When a student takes out a loan, the federal government pays the bank a subsidy to encourage them to make loans.
"Otherwise the bank would not make a loan to an 18 year old," said Reilly. "Basically the government has said they are going to cut that subsidy."
According to Tony Pals, who works with the National Association of Independent Colleges and Universities (NAICU), "parents would end up paying higher interest rates on the loans that are available to them," if the House passes the bill.
NAICU is currently working on a campaign to lobby House members to oppose the funding cuts.
"We are encouraging college presidents and college students... to contact their representatives and to explain to their representatives how important it is not to raid student aid," Pals said.
Tufts' is focusing its lobbying efforts on the reauthorization process, and as a result the school has not been able to do much work with the new budget bill. Mary Jeka, the Vice President of University Relations, who coordinates these efforts, could not be reached for comment.
There are approximately 1,500 Tufts undergraduates who are financing their education with federal loans and about 1,000 graduate students doing so.
"The budget is probably not going to change students' situations while they are at Tufts," Reilly said. "What I expect will happen is that when they go into repayment, that repayment is going to be a little more difficult."
The budget reconciliation bill does include new aid programs for students studying math and science.
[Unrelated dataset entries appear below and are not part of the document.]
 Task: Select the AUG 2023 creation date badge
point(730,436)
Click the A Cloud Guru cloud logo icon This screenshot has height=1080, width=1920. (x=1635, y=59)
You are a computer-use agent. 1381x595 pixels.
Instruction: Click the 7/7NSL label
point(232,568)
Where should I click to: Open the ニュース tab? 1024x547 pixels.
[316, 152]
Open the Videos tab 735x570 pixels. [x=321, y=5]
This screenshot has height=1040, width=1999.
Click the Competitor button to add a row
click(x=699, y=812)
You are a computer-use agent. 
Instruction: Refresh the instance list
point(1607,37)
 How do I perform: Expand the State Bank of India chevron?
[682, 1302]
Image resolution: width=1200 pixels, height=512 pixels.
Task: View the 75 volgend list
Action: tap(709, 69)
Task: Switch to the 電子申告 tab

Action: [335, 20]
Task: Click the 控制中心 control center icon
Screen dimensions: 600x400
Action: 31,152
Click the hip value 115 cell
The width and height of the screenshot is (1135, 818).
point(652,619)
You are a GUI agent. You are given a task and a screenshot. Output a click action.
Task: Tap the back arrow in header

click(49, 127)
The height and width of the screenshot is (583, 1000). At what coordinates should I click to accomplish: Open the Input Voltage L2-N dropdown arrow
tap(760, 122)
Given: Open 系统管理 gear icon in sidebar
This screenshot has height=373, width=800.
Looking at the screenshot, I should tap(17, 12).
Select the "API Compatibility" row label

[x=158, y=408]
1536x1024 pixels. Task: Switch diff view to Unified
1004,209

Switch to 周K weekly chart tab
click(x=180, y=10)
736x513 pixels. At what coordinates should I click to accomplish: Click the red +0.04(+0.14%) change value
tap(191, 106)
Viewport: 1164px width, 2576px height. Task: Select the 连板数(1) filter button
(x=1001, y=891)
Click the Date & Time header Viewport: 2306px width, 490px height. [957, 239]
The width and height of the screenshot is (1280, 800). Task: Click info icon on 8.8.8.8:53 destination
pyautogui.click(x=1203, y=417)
In addition to offering one year grants from $750 to $4000 to math, science, and engineering students, the bill has also set aside money for students who have completed what the federal government deems to be a rigorous course of study in high school.
Lobbyists from the education sector argue that these small grants do not make up for what is being cut.
"Three point five billion dollars is going to new grant programs versus 13 billion that is being cut," Pals said.
As for Tufts students, awareness of the cuts in the reconciliation bill is spotty.
Sophomore Laurel Schrementi, who took out federal loans during her freshman year, said that she had not heard of the bill.
Sophomore Kyle Machado did know about the reconciliation bill. When asked if he had written to his congressmen, however, he said, "I haven't been that active."